Gatsby is like React met WordPress. Developers meet hackers. It offers some really cool things: Static page generation with React and GraphQL? I love the idea.

The documentation is rich. Tutorials for beginners even tell you how to install node. Everything is plugin-based. You want styled-components? Sure, there’s a plugin and a 4-page guide for that.

I can’t quite put my finger on it, but it’s like a bunch of well-meaning developers tried to bring React and front-end development to non-developers. I admire that, but it feels unsustainable. It looks so heavy to maintain:

When you have 12 000 pages of documentation (about JavaScript), how many full-time employees do you need to keep those up to date?

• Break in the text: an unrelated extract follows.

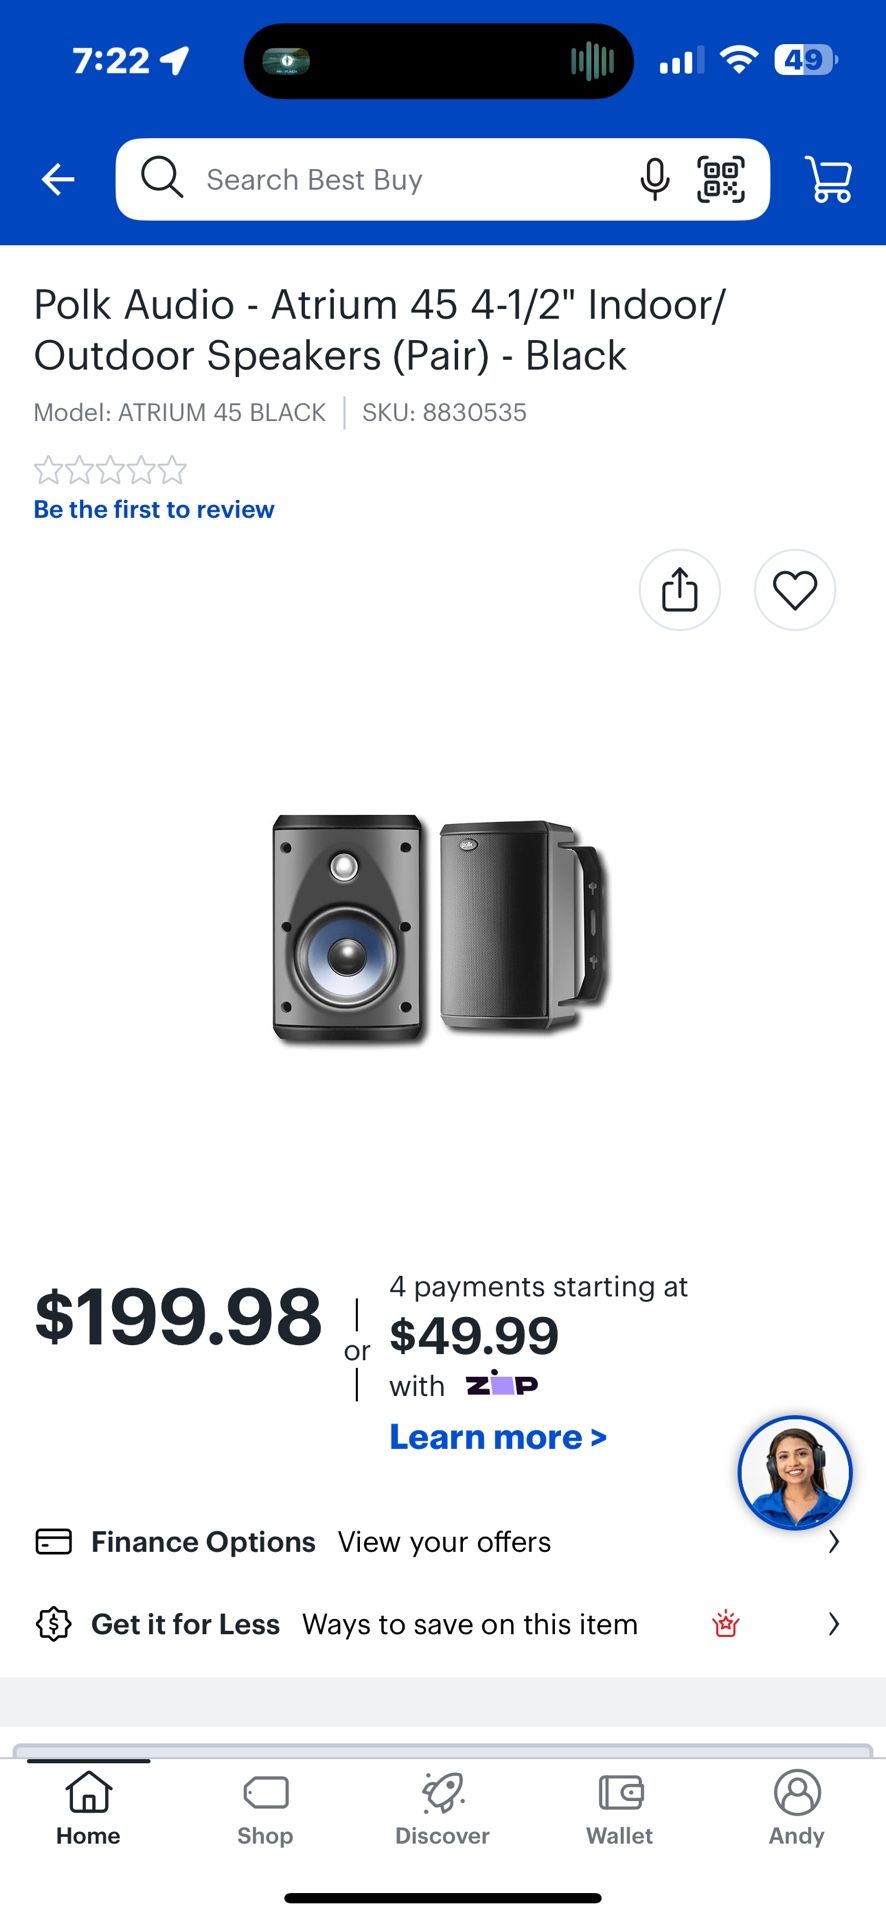Click the Search Best Buy field
The image size is (886, 1920).
point(400,180)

3443 packages are found on npm when searching for “gatsby”. Is Gatsby able to evolve while still supporting these packages?

Depending on not only styled-components both also gatsby-plugin-styled-components and babel-plugin-styled-components for your CSS-in-JS solution feels fragile. How quickly will your dependencies be deprecated?

But maybe it doesn’t matter much if you run gatsby-version-old when the site is static? Old styled-components? Well, it builds and works, and there’s no security risk involved.

Maybe the plugin-community will be super loyal since they’ve invested enough time learning the Gatsby-way and creating Gatsby-plugins to feel comfortable right where they are?

My worries that things are different might be just what is needed to lure Wordpress and Drupal communities over to React, and what makes them stay.

Gatsby raised $15M last year. That’ll keep them afloat for a couple of years, and by that time maybe they’ve gathered a large enough following to stick around – or found a way to be able to use packages like styled-components directly without plugins.

Until that time, I’ll play around skeptically.